KUTIPAN UNTUK DIBACA:
☆ ☆ ☆ ☆

Di Makhachkala terdapat masjid yang diklaim sebagai yang terbesar di Rusia dan bahkan Eropa mengalahkan Masjid Katedral di Moskow. Masjid Jumma Makhachkala dapat menampung sekitar 17 ribu jamaah, dibanding Masjid Katedral Moskow yang hanya menampung 10 ribu orang. Bahkan saat ini sedang dibangun Islamic Center di tanah seluas 35 ha, dengan masjid yang akan mampu menampung sekitar 50 ribu jamaah.



Sekitar 170 kilometer ke arah selatan dari Makhachkala, atau 2,5 jam perjalanan darat, terdapat kota tua Derbent yang berumur sekitar dua ribu tahun bahkan lebih. Derbent dimasukkan UNESCO menjadi salah satu kota “heritage” yang dilindungi.



Di Derbent terdapat benteng Naryn-Kala yang dibuat abad VI oleh Kerajaan Sasanian untuk melindungi diri dari serangan penduduk pegunungan Kaukasia.Di kota itu juga terdapat masjid tertua yang dibangun tahun 734 atau 10 tahun setelah Nabi Muhammad SAW wafat di jaman Kekhalifaan Rasyidin di bawah Abu Bakar, melalui peperangan. Tidak jauh dari masjid terdapat makam kuno para martir yang sampai saat ini masih dirawat dengan baik.

☆ ☆ ☆ ☆

BAHAN YANG DIBERIKAN:
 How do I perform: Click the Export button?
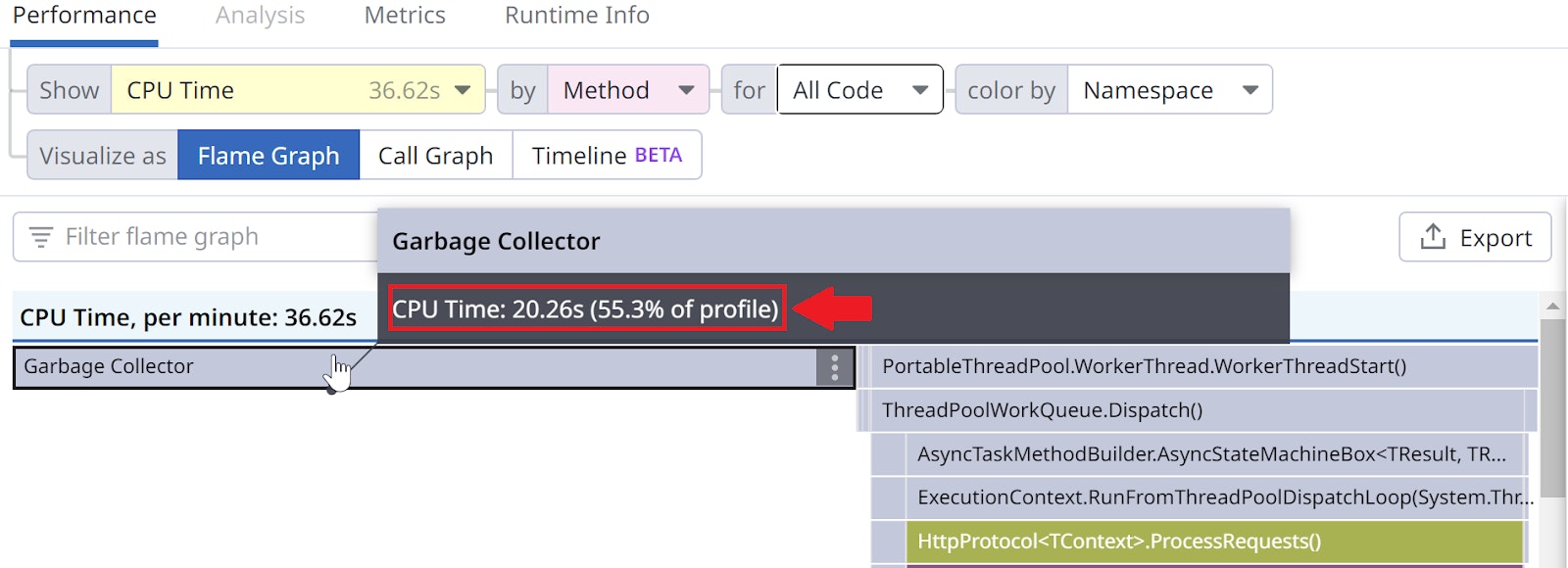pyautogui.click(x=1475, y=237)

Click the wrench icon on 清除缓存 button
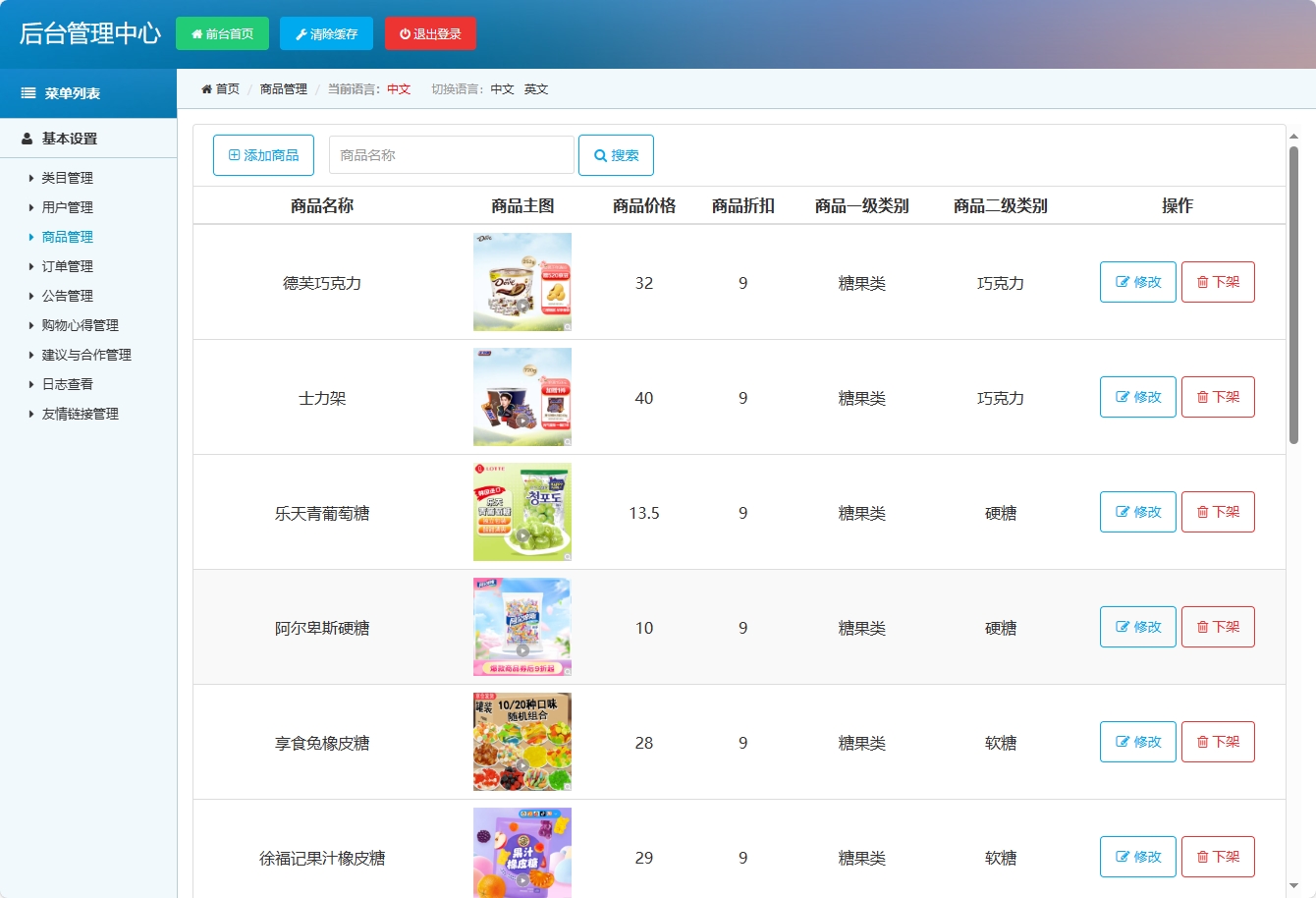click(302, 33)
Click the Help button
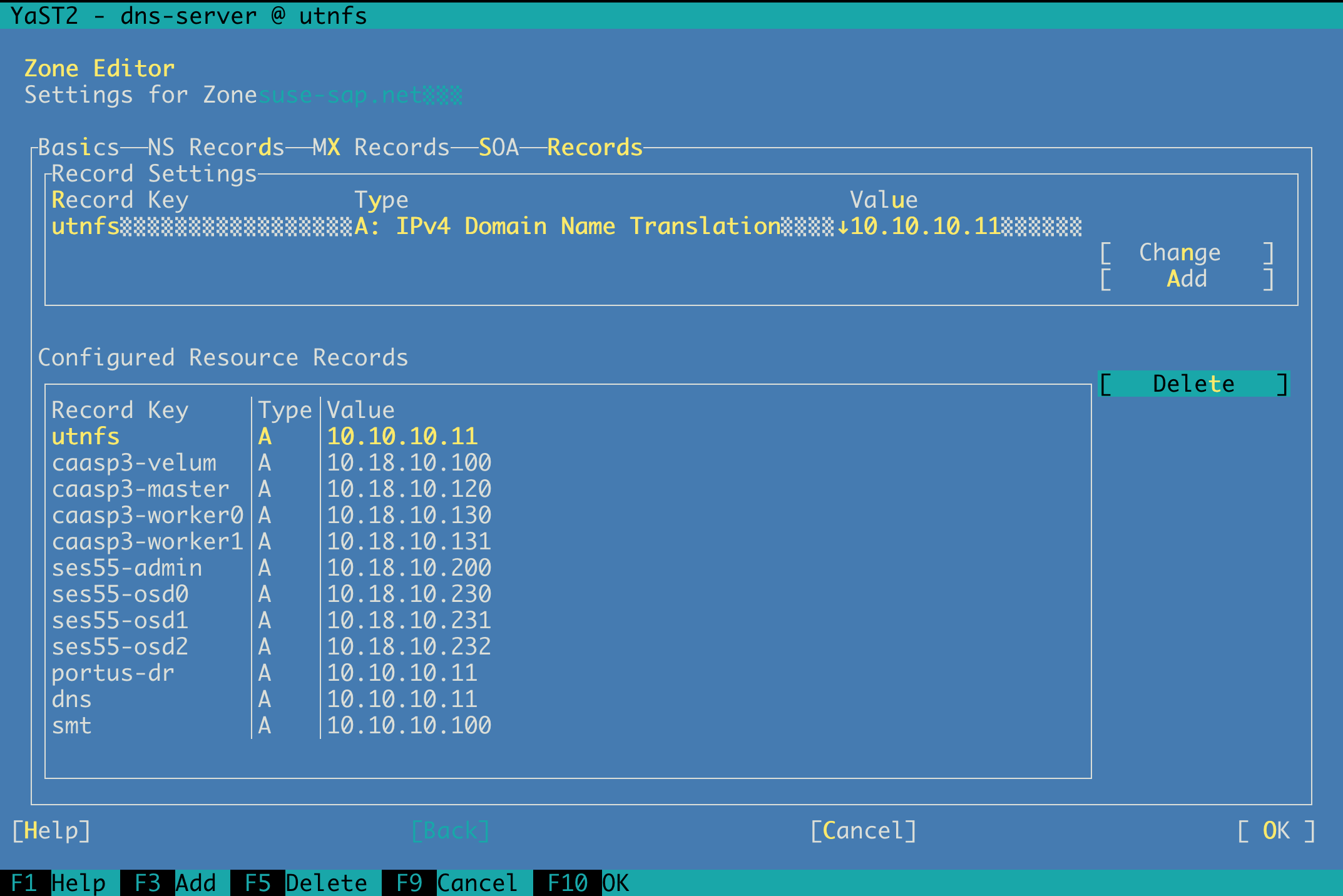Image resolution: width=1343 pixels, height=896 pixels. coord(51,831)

☆ ☆ ☆ ☆

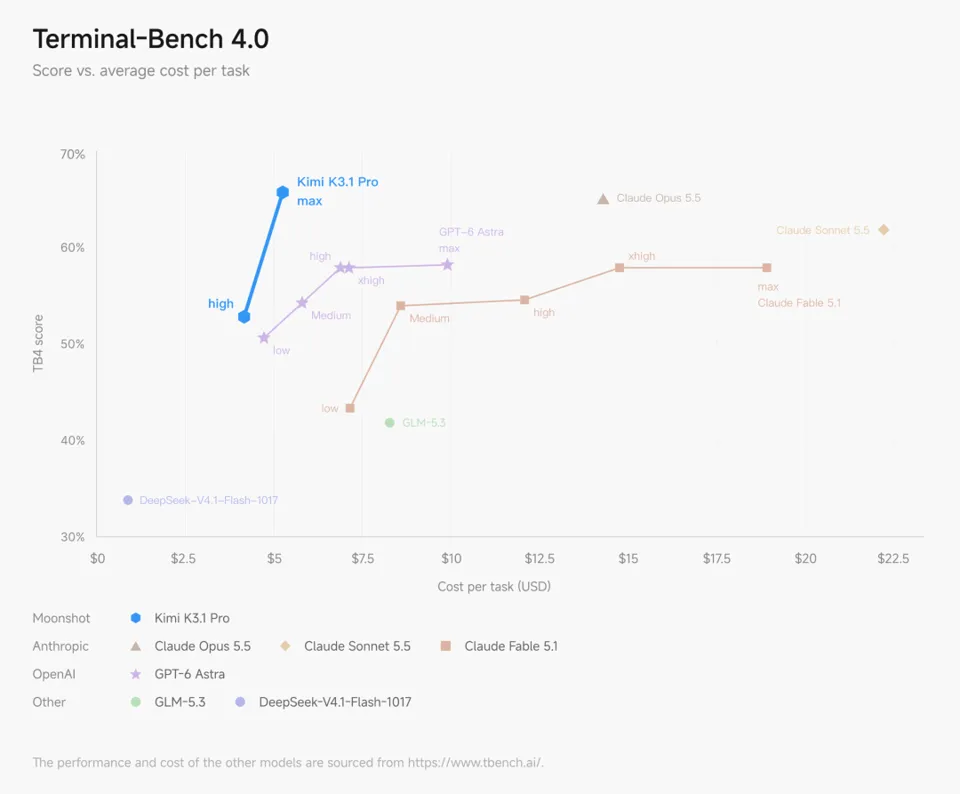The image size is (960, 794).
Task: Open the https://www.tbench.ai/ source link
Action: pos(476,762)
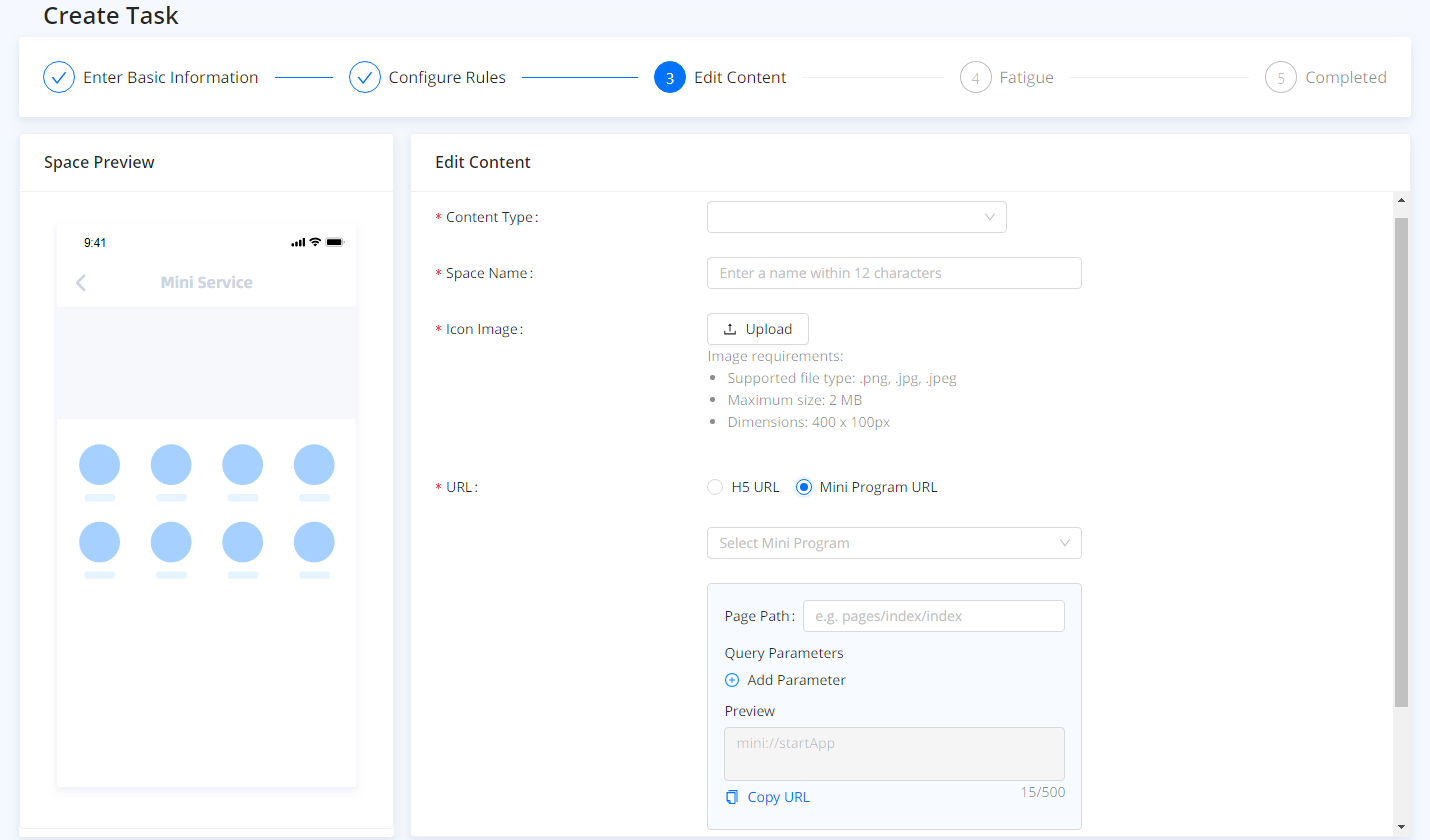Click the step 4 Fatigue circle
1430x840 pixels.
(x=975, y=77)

☆ ☆ ☆ ☆

KUMPULAN LATIHAN:
1/ Salin kata demi kata bagian kutipan tentang Makhachkala dan Derbent, dimulai dari "Di Derbent terdapat" dan terus sampai "dirawat dengan baik.".
2/ Ringkaslah kutipan tentang Makhachkala dan Derbent dalam dua kalimat.
3/ Tolong jelaskan dalam satu kalimat mengapa benteng Naryn-Kala dibuat, menurut kutipan tentang Makhachkala dan Derbent.

HASIL TIAP TUGAS:
1/
Di Derbent terdapat benteng Naryn-Kala yang dibuat abad VI oleh Kerajaan Sasanian untuk melindungi diri dari serangan penduduk pegunungan Kaukasia.Di kota itu juga terdapat masjid tertua yang dibangun tahun 734 atau 10 tahun setelah Nabi Muhammad SAW wafat di jaman Kekhalifaan Rasyidin di bawah Abu Bakar, melalui peperangan. Tidak jauh dari masjid terdapat makam kuno para martir yang sampai saat ini masih dirawat dengan baik.

2/ Makhachkala memiliki Masjid Jumma yang diklaim terbesar di Rusia dan bahkan Eropa karena dapat menampung sekitar 17 ribu jamaah, dan kini sedang dibangun Islamic Center dengan masjid berkapasitas sekitar 50 ribu jamaah. Sekitar 170 kilometer ke selatan terdapat kota tua Derbent yang dilindungi UNESCO sebagai kota "heritage", dengan benteng Naryn-Kala dari abad VI, masjid tertua, dan makam kuno para martir yang masih dirawat dengan baik.

3/ Benteng Naryn-Kala dibuat oleh Kerajaan Sasanian pada abad VI untuk melindungi diri dari serangan penduduk pegunungan Kaukasia.